O quadro de funcionários é composto basicamente por docentes, área administrativa (direção, assessoria de direção, secretárias) e serviço terceirizado de segurança, higiene e alimentação. No Quadro 1, traça-se um perfil resumido dos participantes da pesquisa. A carga horária apresentada mostra o total de horas aulas trabalhado semanalmente e dedicado à escola, com exceção do caso de dois professores efetivos, cuja carga horária total contempla também atividades em outras escolas privadas. Os participantes têm idade entre 30 e 50 anos, dois não têm filhos e dois são solteiros. Desses, quatro dependem exclusivamente do transporte público para irem de casa para o trabalho e vice-versa.

Quadro 1 Perfil dos docentes participantes da pesquisa, Florianópolis, 2013 

Formação profissional Atuação Pós-graduação/Outra graduação Tempo de magistério Carga horária Vínculo empregatício
Letras-Inglês Língua Inglesa Especialização Interdisciplinaridade na Sala de Aula (Não concluída) 18 anos 59 h Efetivo
Pedagogia Artes Artes (em andamento) 5 anos 40h Admitido em caráter temporário
Pedagogia Professor regente Não possui 25 anos 20h Admitido em caráter temporário
Pedagogia Professor regente Especialização: Mídias na Educação (em andamento) 8 anos 40h Admitido em caráter temporário
Pedagogia Professor regente Não possui 23 anos 40h Admitido em caráter temporário
Geografia Geografia Especialização em Psicopedagogia 9 anos 40h Efetivo

Fonte: Os autores.

Concepções de saúde e doença

Para obtermos as respostas desejadas quanto às concepções segundo nossos objetivos, realizamos encontros coletivos em formato de grupo focal e entrevistas individuais. Nesses encontros, posicionamo-nos apenas como agentes mediadores da discussão e entrevista, sem interferir no pensamento das pessoas e facilitando uma discussão centrada nos objetivos propostos.

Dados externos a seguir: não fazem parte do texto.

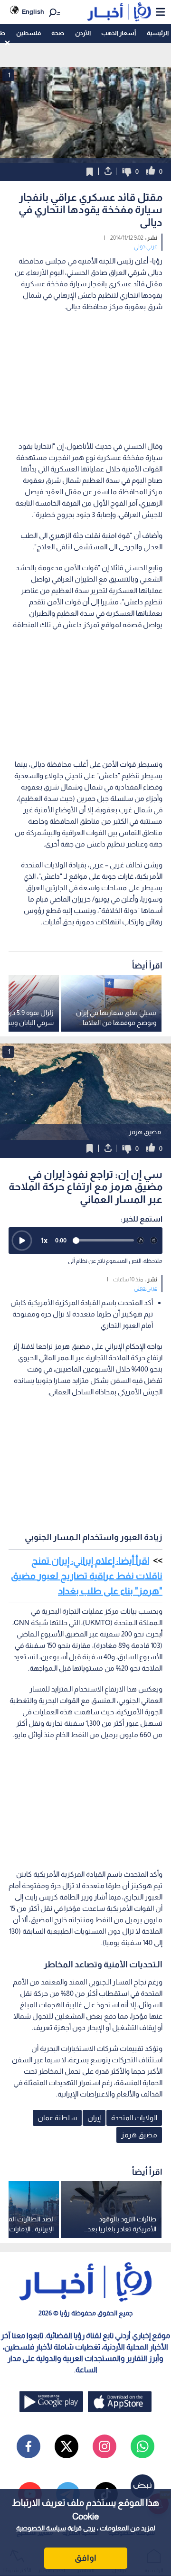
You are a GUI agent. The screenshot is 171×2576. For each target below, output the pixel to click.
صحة (57, 33)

Como questão inicial, indagou-se aos docentes acerca de suas concepções sobre os quatro fenômenos do viver humano — saúde, doença, bem-estar e qualidade de vida —, e como essas concepções poderiam contribuir para as práticas de educação em saúde na escola. Importante esclarecer que pensamos na educação em saúde como um elemento importante da promoção da saúde, que tem como objetivo norteador capacitar a comunidade para o cuidado da sua qualidade de vida em todas as instâncias da sociedade. Significa dizer que Estado, comunidade, famílias e pessoas devem ser parceiros e, juntos, articular-se de modo a lutar por políticas públicas que levem as pessoas a terem melhor qualidade de vida (Machado et al., 2007; Buss, 2000).

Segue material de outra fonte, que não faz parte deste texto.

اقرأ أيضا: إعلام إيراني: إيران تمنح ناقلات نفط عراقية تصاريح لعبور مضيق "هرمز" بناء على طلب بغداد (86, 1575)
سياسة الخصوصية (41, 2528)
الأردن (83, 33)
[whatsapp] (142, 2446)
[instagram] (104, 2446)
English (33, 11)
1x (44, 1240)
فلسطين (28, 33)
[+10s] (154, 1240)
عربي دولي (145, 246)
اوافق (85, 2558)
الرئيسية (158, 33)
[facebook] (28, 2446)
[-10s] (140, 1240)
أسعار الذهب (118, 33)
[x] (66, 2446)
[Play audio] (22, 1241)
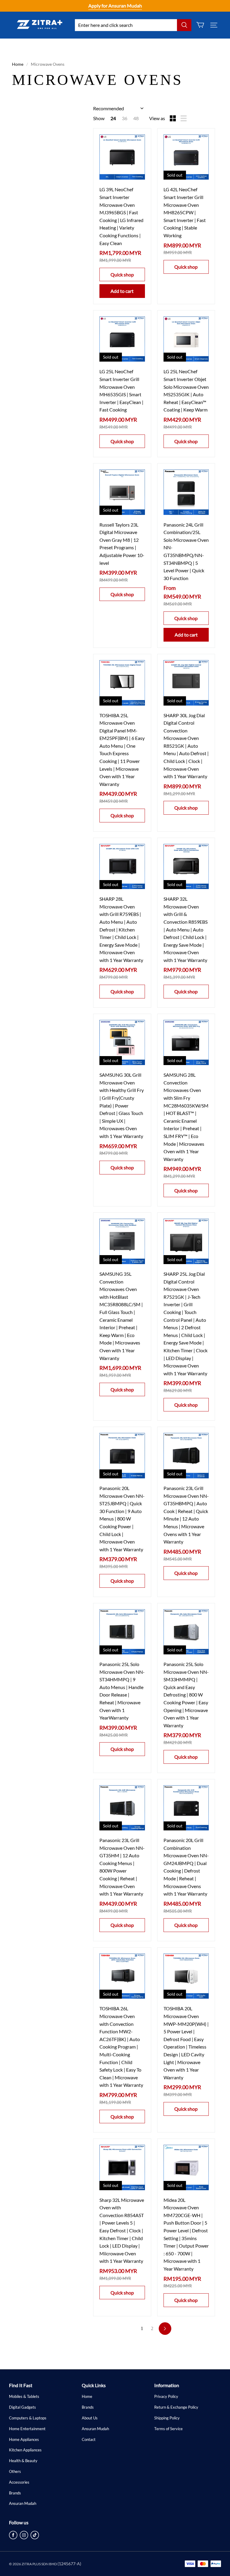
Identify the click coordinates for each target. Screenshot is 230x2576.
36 (124, 118)
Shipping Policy (167, 2418)
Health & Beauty (23, 2460)
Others (15, 2471)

Ao se analisarem as falas, percebeu-se que os professores se sentem fortalecidos quando tratam dos assuntos de sua experiência pessoal e profissional na coletividade, ao mesmo tempo em que demonstram fragilidade, insegurança e aborrecimento nas falas individuais. Essa atitude se explica, segundo Araújo e Rocha (2007), porque há um mecanismo de construção no trabalho em equipe pelo qual um profissional transforma sua prática reconstruindo-se na prática do outro até serem ambos transformados para a atuação no contexto onde estão inseridos. As falas, que se tornam coletivas ou em grupo, são dirigidas de forma a estimular o pensamento do outro com argumentos complementares para a solução de problemas comuns a todos e todas. Quando esse tipo de fala ocorre, há uma maior disposição para ouvir e sustentar a opinião do grupo — esse é um dos momentos em que todos se mostravam dispostos à colaboração e encorajados ao exercício da profissão.

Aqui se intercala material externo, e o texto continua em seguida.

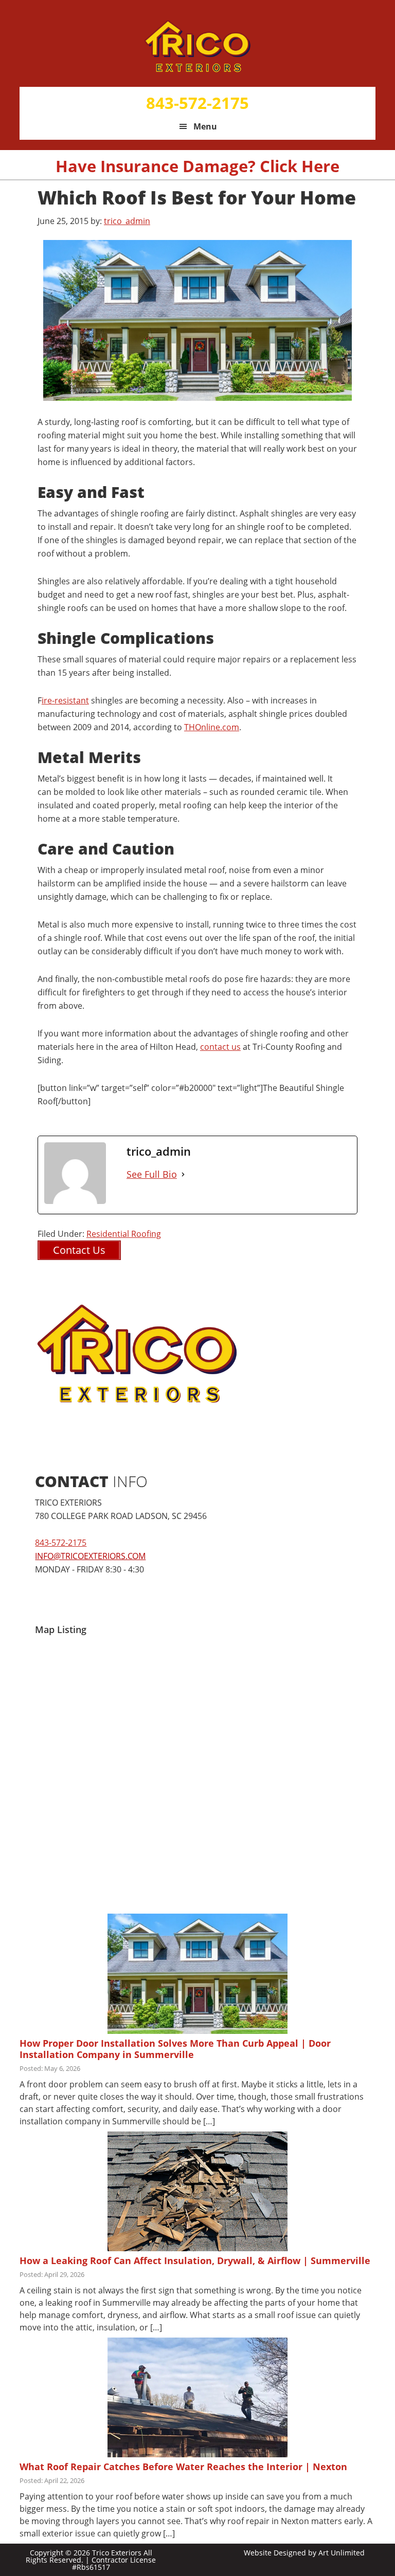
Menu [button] (205, 126)
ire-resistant (65, 700)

Dos seis integrantes do grupo, cinco concordam que saúde não é ausência de doença, e todos os docentes afirmam que qualidade de vida está associada ao bem-estar físico, mental, social e espiritual. Nos depoimentos, percebe-se claramente que a categoria saúde está em oposição à de doença, ao mesmo tempo em que neles se entrelaçam as concepções sobre esses dois elementos, associando-se, em alguns momentos, às categorias bem-estar e qualidade de vida como parte de um discurso de gostar do trabalho, do que se faz etc. (Figura 1).

Fonte: Os autores.

Figura 1 Categorias relacionadas à saúde 

Sobre como a categoria saúde é concebida pelos docentes, percebemos que falar de saúde não equivale a falar de não doença. Na verdade, o falar de saúde até implica afirmar ter uma doença (a hepatite, por exemplo), mas, ao mesmo tempo, foge-se da conceituação biomédica da doença, dizendo-se que se uma pessoa não se ‘abate’ e tem ‘amigos, família, metas e objetivos’, ela não se sente doente. Ou seja, essa pessoa se vê como alguém que supera o diagnóstico por meio, principalmente, da sua rede de relações sociais. Para Ayres (2007), essa é uma forma de a pessoa se perceber além da racionalidade biomédica, colocando sua subjetividade como parte do processo de viver com bem-estar e qualidade de vida mesmo tendo um diagnóstico de doença.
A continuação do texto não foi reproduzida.